EXTRACTED INFORMATION:
※ ※ ※

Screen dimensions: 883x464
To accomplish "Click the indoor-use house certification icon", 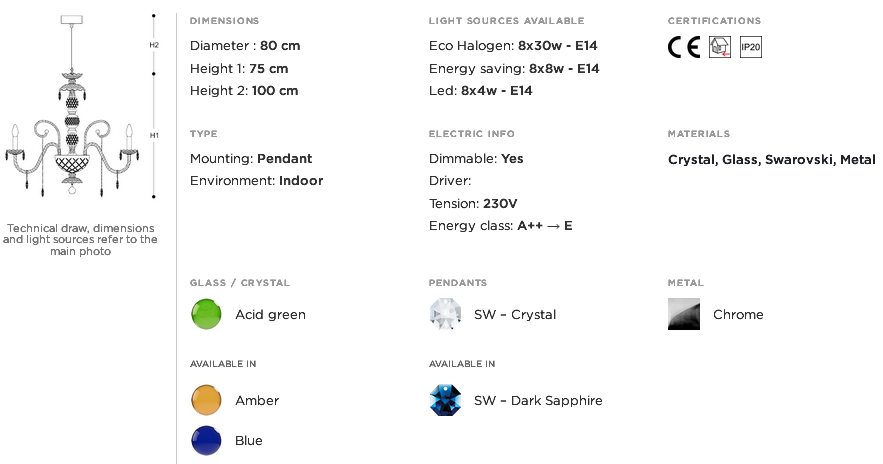I will (719, 47).
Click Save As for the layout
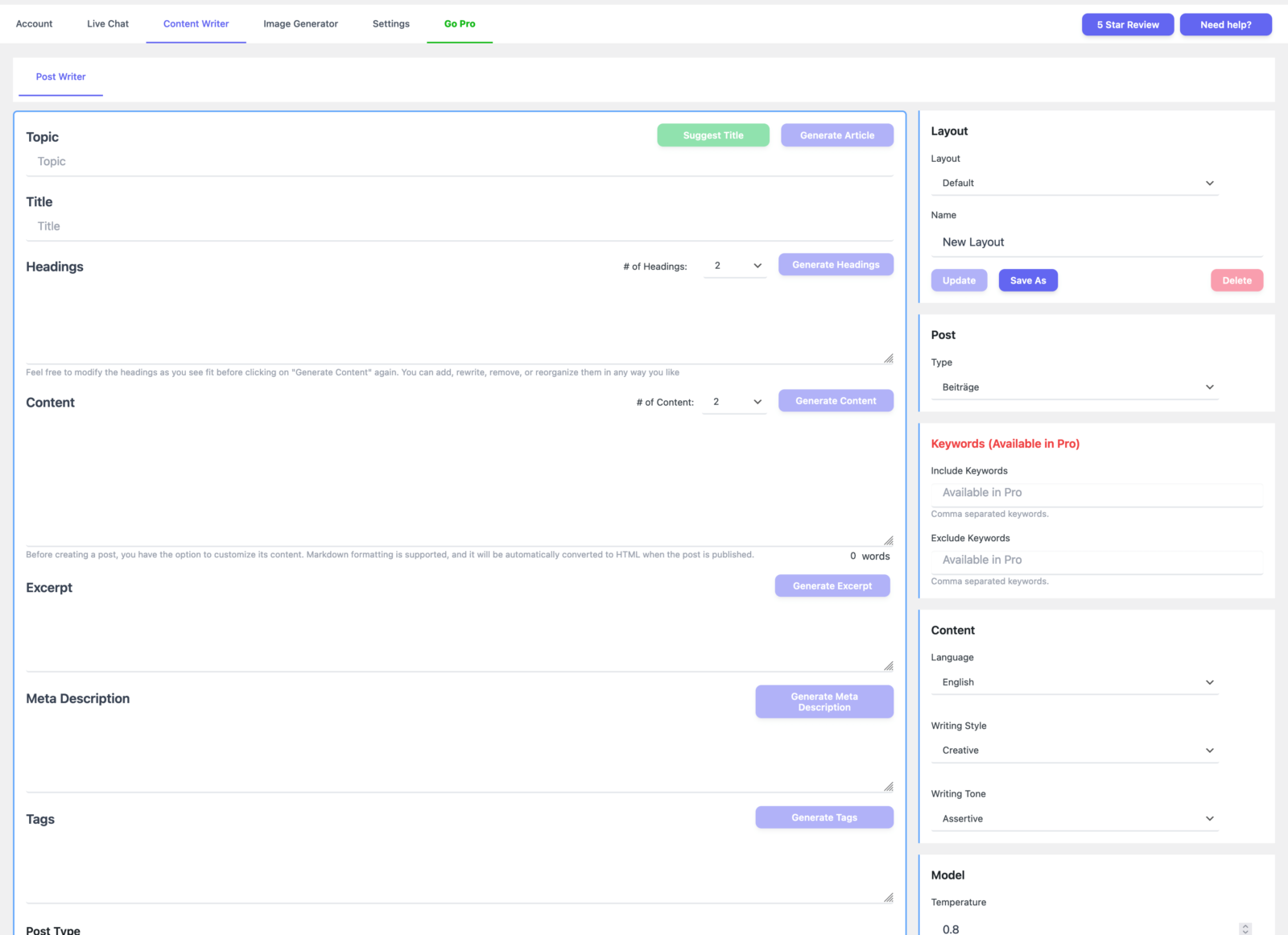1288x935 pixels. click(x=1028, y=280)
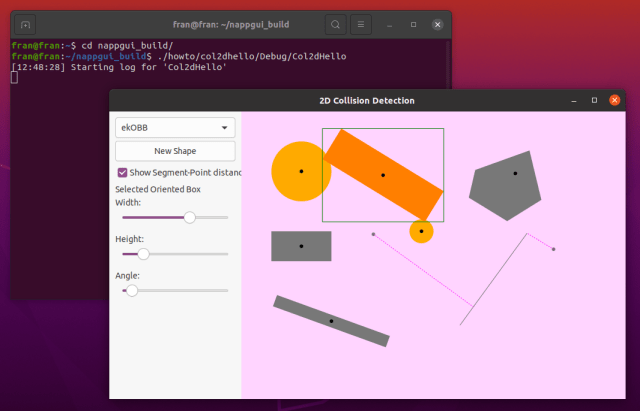Minimize the 2D Collision Detection window
This screenshot has width=640, height=411.
point(574,100)
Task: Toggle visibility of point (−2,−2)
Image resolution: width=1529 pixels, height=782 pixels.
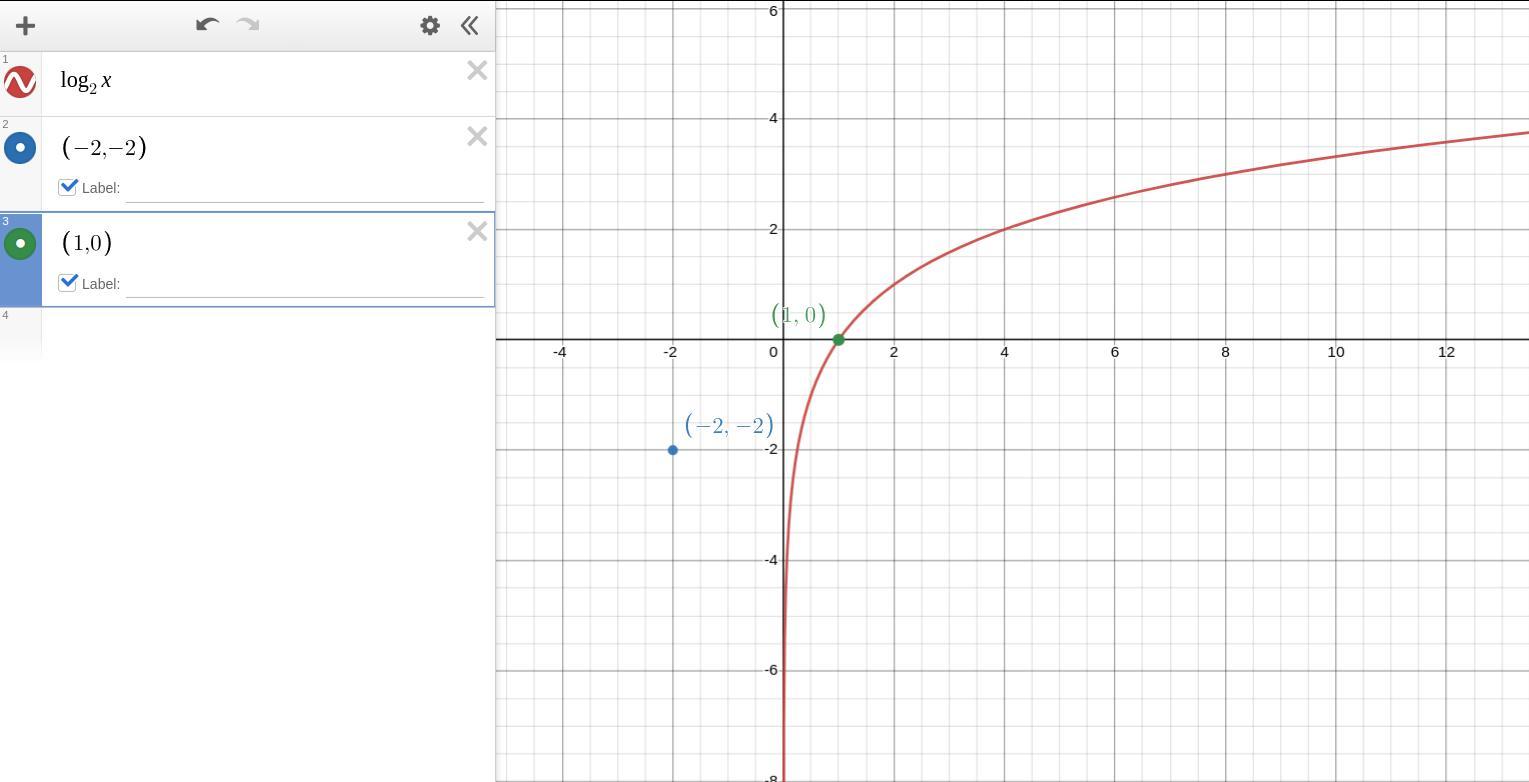Action: pos(20,148)
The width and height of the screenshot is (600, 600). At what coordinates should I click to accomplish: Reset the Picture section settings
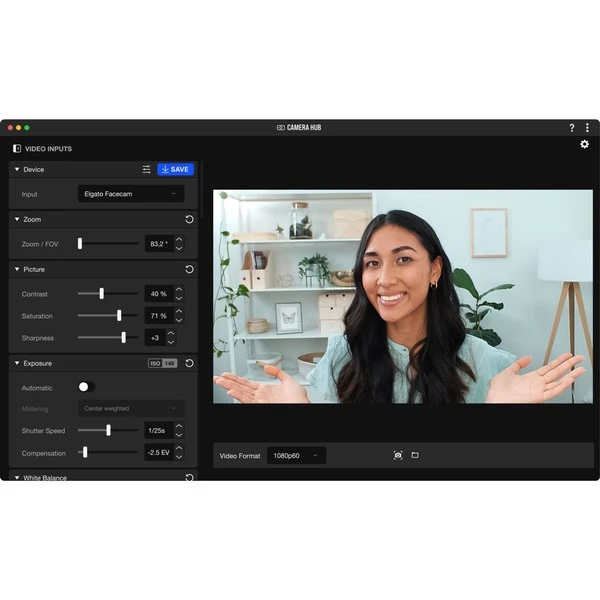pos(189,269)
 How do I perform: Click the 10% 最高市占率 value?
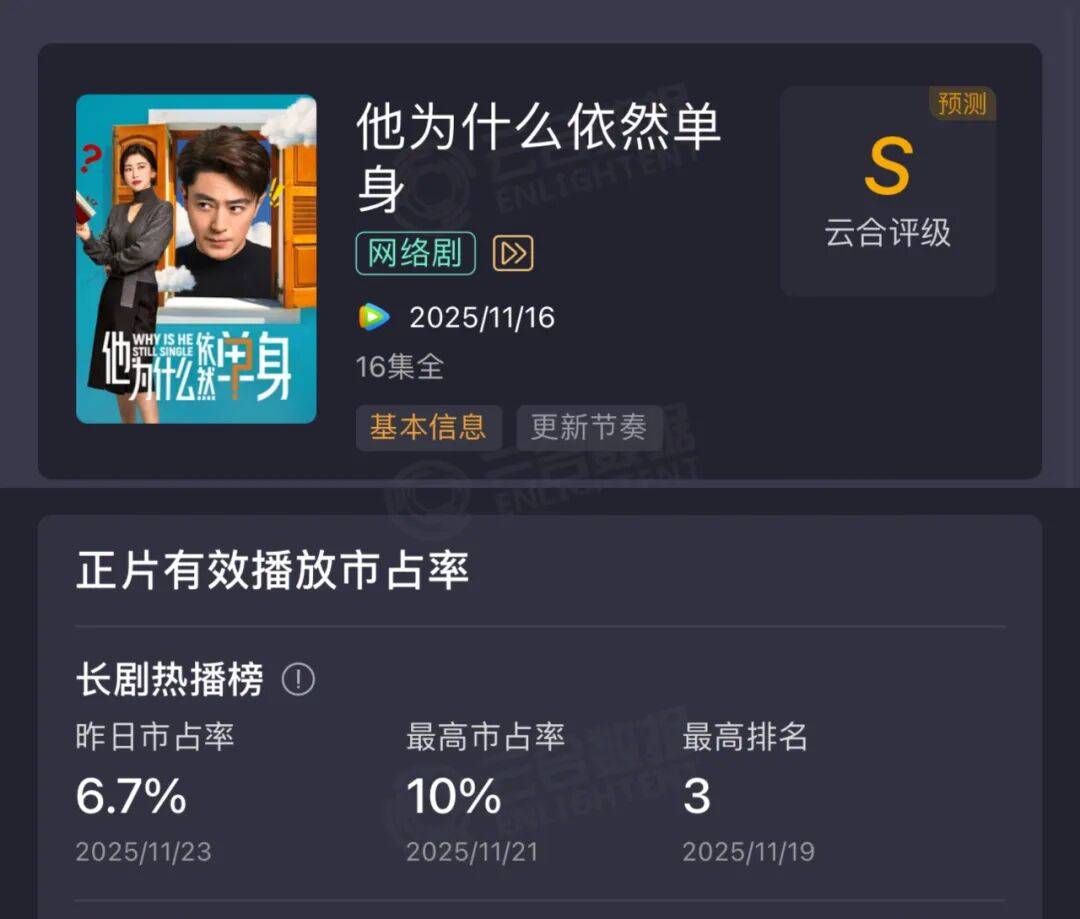[453, 796]
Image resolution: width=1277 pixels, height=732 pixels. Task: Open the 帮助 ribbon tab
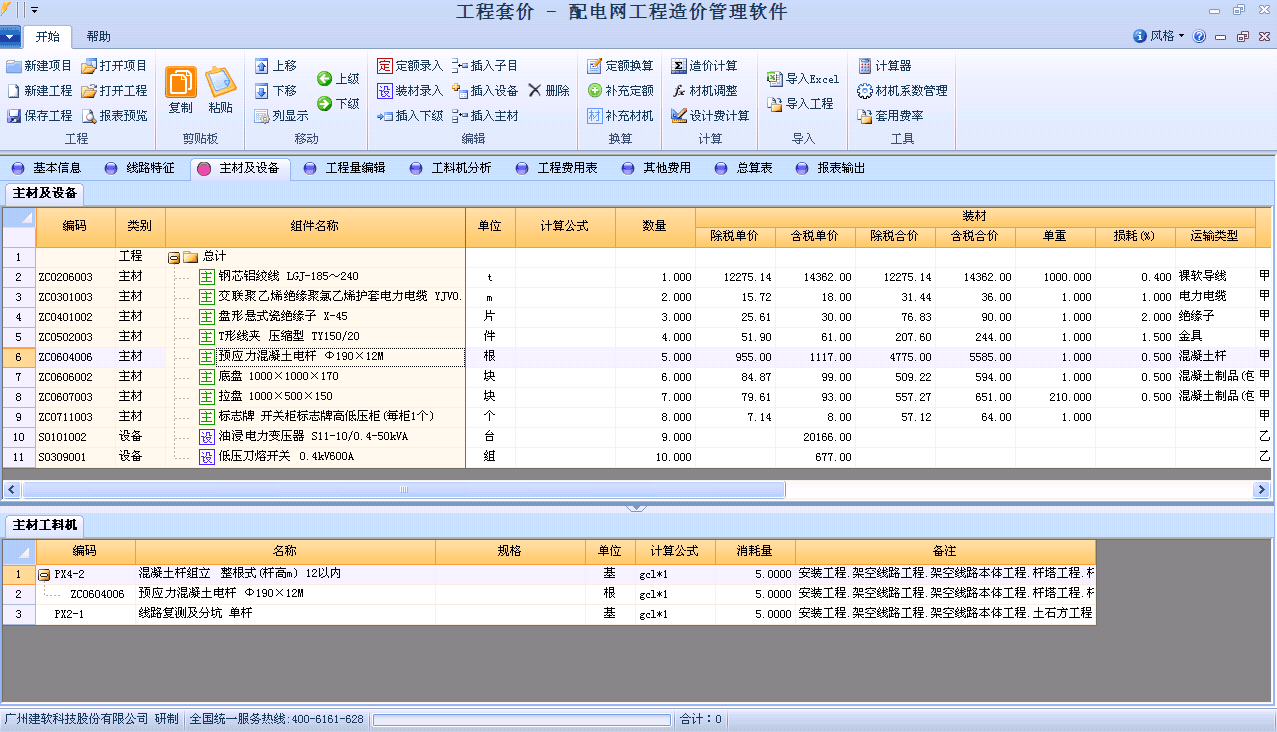tap(98, 37)
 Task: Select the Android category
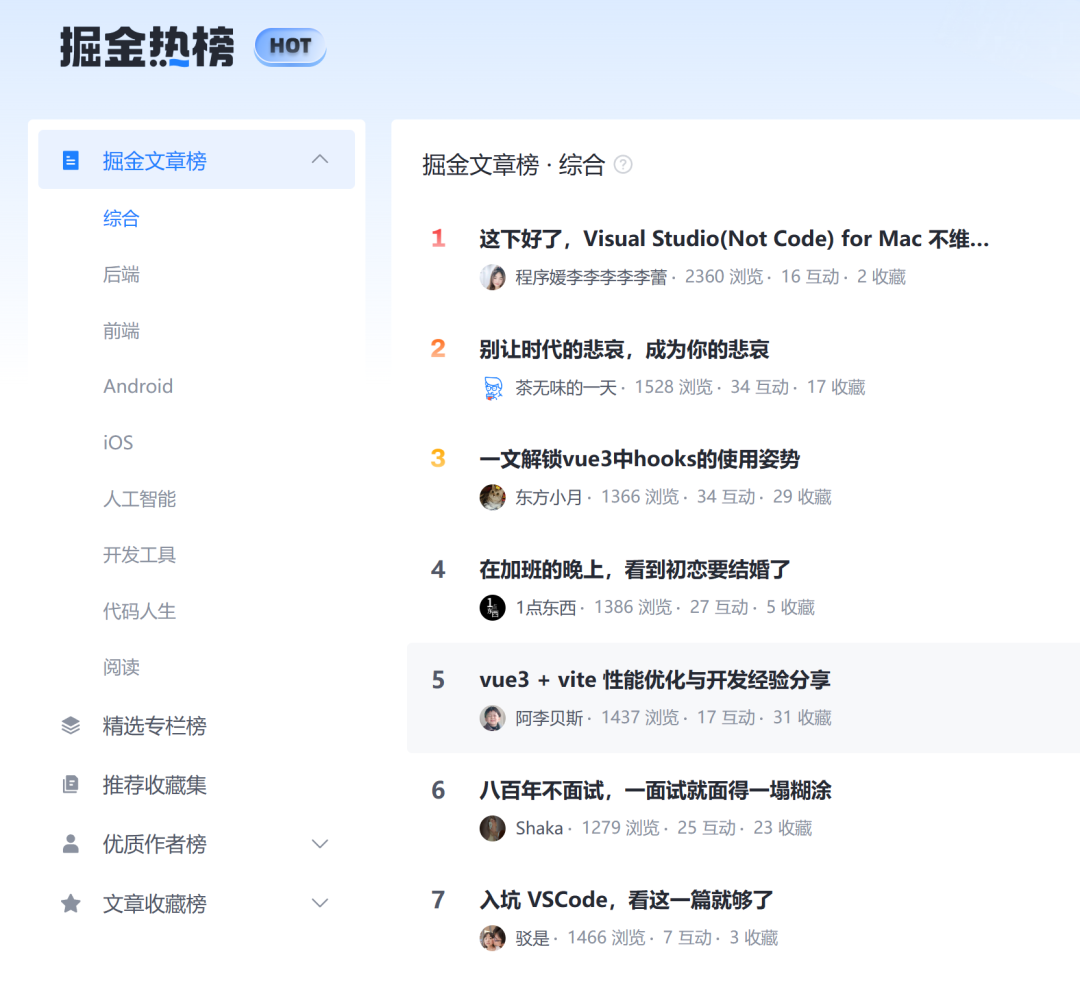click(x=138, y=386)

※ ※ ※

PROMPT: Output the line that contains "Task: Toggle visibility of point (−2,−2)" and every subsequent line through the end of the entries, exactly as given, without pictures.

RESPONSE:
Task: Toggle visibility of point (−2,−2)
Image resolution: width=1529 pixels, height=782 pixels.
Action: pos(20,148)
The width and height of the screenshot is (600, 600). At what coordinates should I click to accomplish: Reset the Picture section settings
pos(189,269)
 How do I perform: Click the 10% 最高市占率 value?
[453, 796]
Image resolution: width=1277 pixels, height=732 pixels. Task: Open the 帮助 ribbon tab
tap(98, 37)
 Task: Select the Android category
click(x=138, y=386)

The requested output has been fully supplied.